■ Extrait choisi:
——

Mais vous considérerez la hauteur de la montagne où se trouve la perfection chrétienne, et vous dites : comment pourrai-je y monter ? Courage, Philothée ! Les petites abeilles n’ont pas encore d’ailes pour aller cueillir le miel sur les fleurs des montagnes et des collines ; mais se nourrissent peu à peu du miel que leurs mères leur ont préparé, leurs ailes croissent, et elles se fortifient si bien, qu’enfin elles prennent l’essor et volent jusqu’aux lieux les plus élevés. Nous devons nous considérer comme de petits moucherons dans les voies de la dévotion ; nous ne pouvons pas, comme nous le voudrions, avoir tout à coup la perfection ; mais commençons toujours à nous y former par nos désirs et par nos bonnes résolutions ; espérons qu’un jour nous aurons assez de force pour y parvenir ; vivons, en attendant, de l’esprit si doux de tant d’instructions que les saints et les saintes nous ont laissées, et prions Dieu, comme le prophète royal, de nous donner des ailes de la colombe, afin que nous puissions non seulement nous élever à la perfection de la vie présente, mais encore jusqu’au repos de la bienheureuse éternité.

——

■ Données:
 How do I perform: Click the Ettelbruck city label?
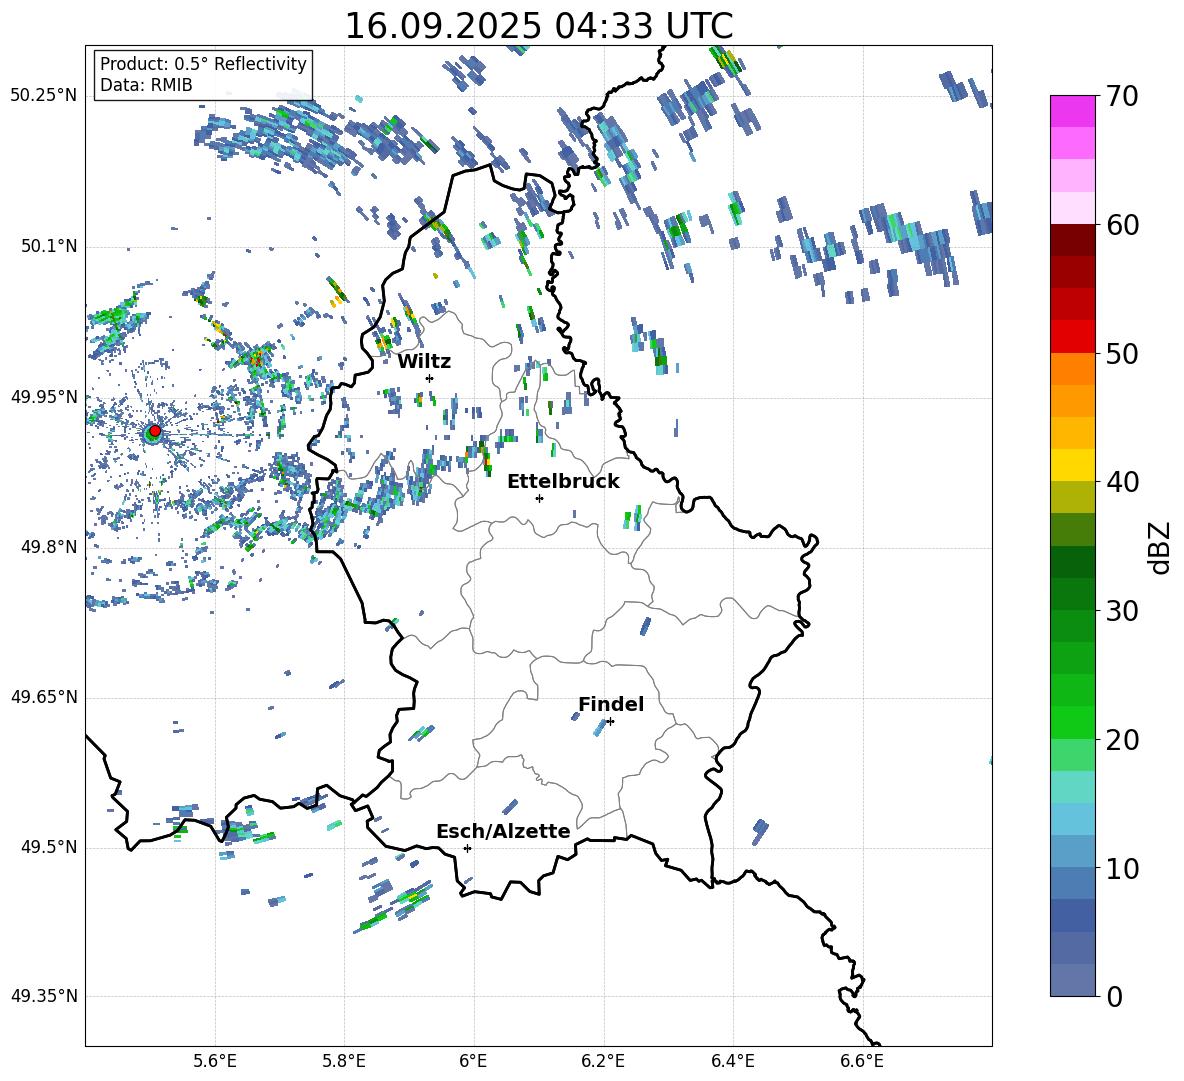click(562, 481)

——

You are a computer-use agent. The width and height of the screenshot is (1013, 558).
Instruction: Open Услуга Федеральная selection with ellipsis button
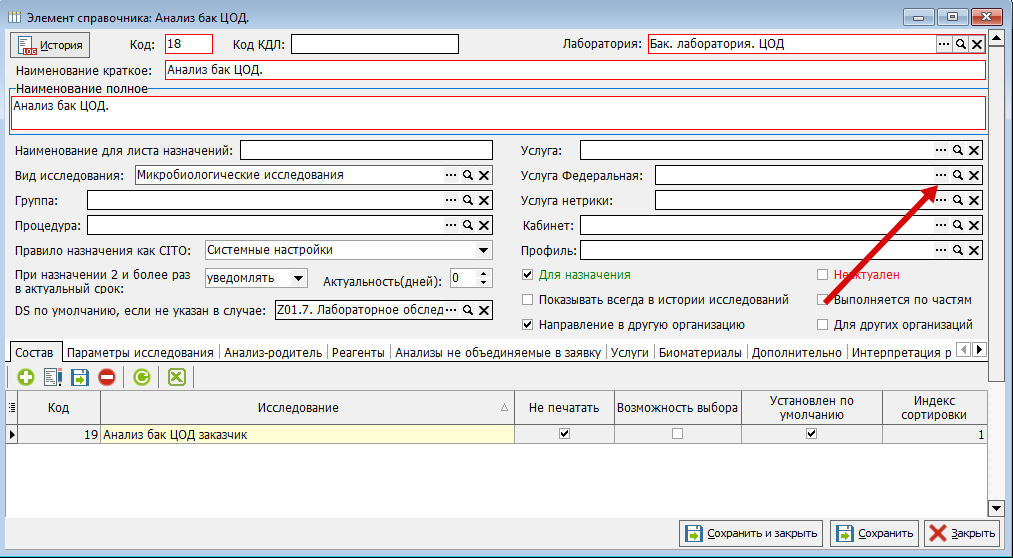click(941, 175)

——

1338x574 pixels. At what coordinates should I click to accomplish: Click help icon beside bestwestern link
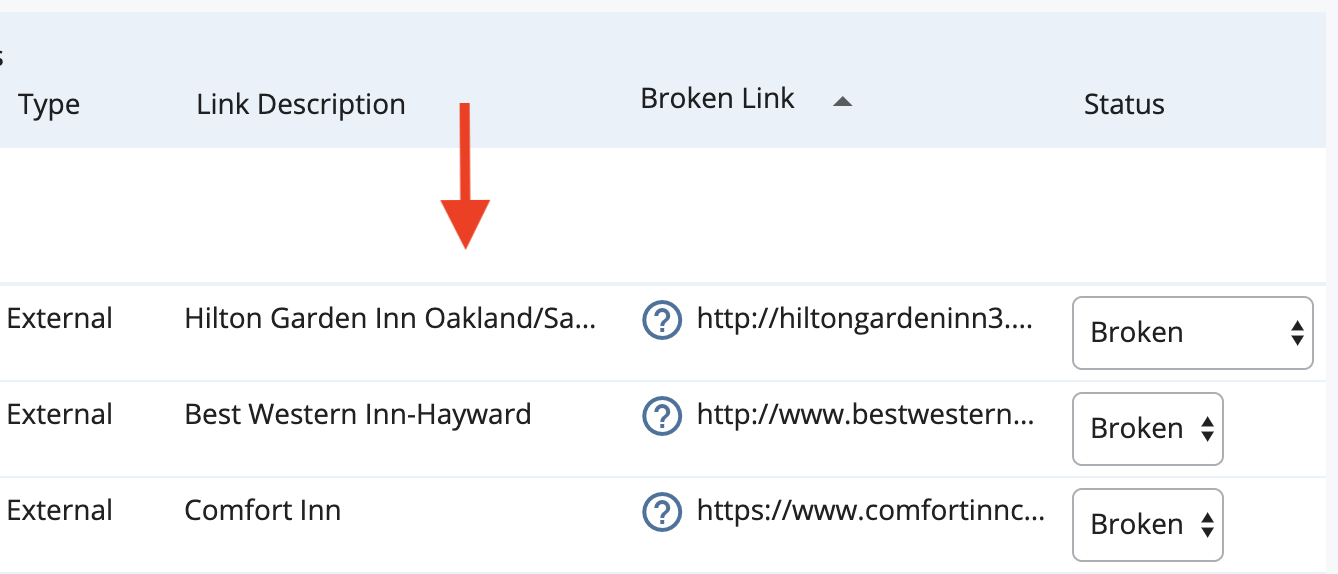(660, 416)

——

■ Consignes:
[1] Relevez dans le passage sur la perfection chrétienne tous les verbes conjugués à l'impératif de la première personne du pluriel.
[2] Reprenez le passage sur la perfection chrétienne à la suite de sa dernière phrase et poursuivez-le.
Les items sont tirés d'une autre source.

■ Réponses:
[1] commençons, espérons, vivons, prions

[2]
« Il faut s’armer de courage » (Chapitre II, quatrième partie)

« Il ne faut pas s’arrêter aux discours des enfants du siècle » (Chapitre I, quatrième partie)

Aussitôt que le monde s’apercevra de votre dévotion, la satire et la médisance ne manqueront pas de vous affliger. Les libertins feront passer votre changement pour un artifice hypocrite, et diront que vous recourez à Dieu parce que le monde vous a froissé. Vos amis s’empresseront de vous faire des remontrances qu’ils croiront charitables et prudentes, sur la tristesse de la dévotion, sur la perte de votre crédit dans le monde, sur la conservation de votre santé, sur l’incommodité que vous causerez aux autres, sur les affaires qui pourraient en souffrir, sur la nécessité de vivre dans le monde comme l’on y vit, et sur tous les moyens qu’on a de faire son salut sans tant de mystères.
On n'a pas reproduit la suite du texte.